Listed infrastructure is a popular income solution for many. This is due to its track record of consistently delivering a higher yield compared to global equities and 10-year bonds. In creating listed infrastructure income portfolios, Portfolio Managers need to consider the following fundamentals.
Firstly, whether an absolute total return (in excess of the return hurdle) can be achieved over time. In other words, income targets should not be at the expense of long-term total return.
Secondly, whether the portfolio will sustainably produce income through a full market cycle. Usually, a company’s exposure to the business cycle is intrinsically linked to their earnings, profits and dividends.
The stability of income can be evaluated by looking at the predictability of a company’s cash flows over time - the relationship between cash flow, the company’s capital structure and its strategy for distributing this cash will ultimately impact the dividends to investors.

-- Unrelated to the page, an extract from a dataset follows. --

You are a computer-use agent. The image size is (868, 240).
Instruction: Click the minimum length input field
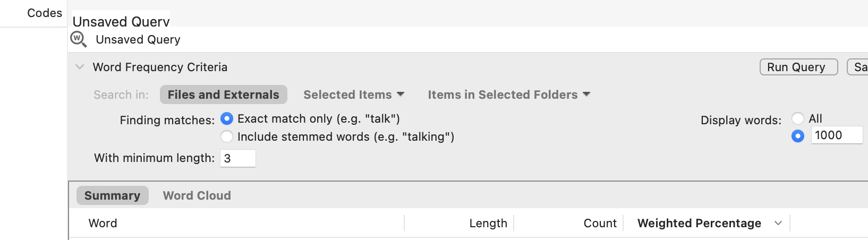pos(237,158)
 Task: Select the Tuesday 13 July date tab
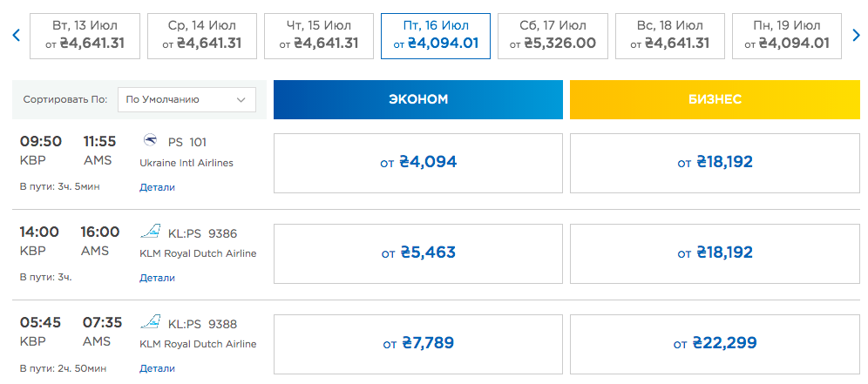84,36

In this way, infrastructure has an edge as a long term income solution. Revenues are generally linked to the asset base of these companies, rather than to the ups and downs of economic activity. This being the case, the quality of a company’s assets and a detailed assessment of the regulation or contracts governing them needs to be front and centre to a Portfolio Manager’s process.This is what delivers stable cash flow and greater capital stability. As demonstrated in the chart below, a growing asset base drives growth in dividend yields.
The RARE Infrastructure Income Strategy Annual Dividend over time (index =5)1
1 RARE calculations as at 31 December 2018
For investors, this can provide excellent visibility over revenues and dividends, particularly as we enter later stages of the economic cycle. To find out more, listen to Nick Langley, Co-CEO/Co-CIO at RARE, talk about the sustainability of yield when investing in infrastructure.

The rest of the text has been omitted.